Préparez le grand bouclier et le petit bouclier, et avancez-vous pour la guerre.
4 Spant de paarden aan, en klimt op, gij ruiters! en stelt u met helmen; vaagt de spiesen, trekt de pantsiers aan!
Attelez les chevaux, montez, cavaliers, mettez des casques, polissez vos lances, revêtez-vous de vos cuirasses.
5 Waarom zie Ik, dat zij versaagd en achterwaarts gedreven zijn? Zelfs hun helden zijn verslagen, en nemen de vlucht, en zien niet om; er is schrik van rondom, spreekt de HEERE.
Quoi donc? Je les ai vus eux-mêmes effrayés et tournant le dos; leurs braves taillés en pièces; ils ont fui en se précipitant, et n’ont pas regardé derrière eux; la terreur vient de toutes parts, dit le Seigneur.
6 De snelle ontvliede niet, en de held ontkome niet; tegen het noorden, aan den oever der rivier Frath zijn zij gestruikeld en gevallen.
Que l’homme agile ne fuie pas, que le brave ne croie pas se sauver; vers l’aquilon, près de l’Euphrate, ils ont été vaincus et renversés.
7 Wie is deze, die optrekt als een stroom, wiens wateren zich bewegen als de rivieren?
Qui est celui qui monte comme un fleuve, et dont les eaux profondes s’enflent comme celles des grandes rivières?
8 Egypte trekt op als een stroom, en zijn wateren bewegen zich als de rivieren; en hij zegt: Ik zal optrekken, ik zal de aarde bedekken, ik zal de stad, en die daarin wonen, verderven.
L’Egypte monte comme un fleuve, et ses flots s’agiteront comme des fleuves, et elle dira: En montant je couvrirai la terre, je perdrai la cité et ses habitants.

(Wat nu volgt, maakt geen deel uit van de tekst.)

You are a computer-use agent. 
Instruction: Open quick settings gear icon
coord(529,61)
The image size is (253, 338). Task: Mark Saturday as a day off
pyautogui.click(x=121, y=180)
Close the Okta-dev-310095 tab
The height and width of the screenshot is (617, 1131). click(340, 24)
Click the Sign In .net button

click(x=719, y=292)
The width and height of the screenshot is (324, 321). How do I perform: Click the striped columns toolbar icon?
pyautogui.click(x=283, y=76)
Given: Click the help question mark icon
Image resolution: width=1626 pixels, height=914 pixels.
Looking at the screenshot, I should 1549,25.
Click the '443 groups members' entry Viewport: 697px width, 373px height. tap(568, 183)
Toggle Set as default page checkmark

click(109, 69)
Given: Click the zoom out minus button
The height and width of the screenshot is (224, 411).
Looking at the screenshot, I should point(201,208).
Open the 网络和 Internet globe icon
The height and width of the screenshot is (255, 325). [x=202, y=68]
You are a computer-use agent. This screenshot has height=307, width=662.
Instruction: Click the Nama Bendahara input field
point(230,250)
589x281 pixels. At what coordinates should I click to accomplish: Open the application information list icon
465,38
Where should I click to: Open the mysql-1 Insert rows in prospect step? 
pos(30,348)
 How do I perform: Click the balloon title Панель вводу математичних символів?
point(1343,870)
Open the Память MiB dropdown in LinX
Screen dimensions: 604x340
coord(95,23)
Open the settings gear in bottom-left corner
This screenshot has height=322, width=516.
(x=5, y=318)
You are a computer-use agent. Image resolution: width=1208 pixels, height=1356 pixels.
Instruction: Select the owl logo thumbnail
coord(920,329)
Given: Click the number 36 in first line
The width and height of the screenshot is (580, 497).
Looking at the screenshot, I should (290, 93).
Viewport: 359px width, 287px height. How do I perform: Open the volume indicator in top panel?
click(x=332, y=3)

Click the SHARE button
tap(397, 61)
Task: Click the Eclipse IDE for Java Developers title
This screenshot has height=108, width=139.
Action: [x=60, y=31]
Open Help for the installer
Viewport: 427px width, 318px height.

9 Trekt op, gij paarden! en raast, gij wagens! en laat de helden uittrekken: de Moren, en de Puteers, die het schild handelen, en de Lydiers, die den boog handelen en spannen.
Montez sur vos chevaux, et sautez sur vos chars; qu’ils s’avancent, les braves d’Ethiopie, et les Lybiens tenant des boucliers, et les Lydiens saisissant et lançant des flèches.
10 Maar deze dag is des HEEREN, des HEEREN der heirscharen, een dag der wrake, dat Hij zich wreke van Zijn wederpartijders, en het zwaard zal vreten, en verzadigd, en dronken worden van hun bloed; want de Heere, HEERE der heirscharen, heeft een slachtoffer in het land van het noorden, aan de rivier Frath.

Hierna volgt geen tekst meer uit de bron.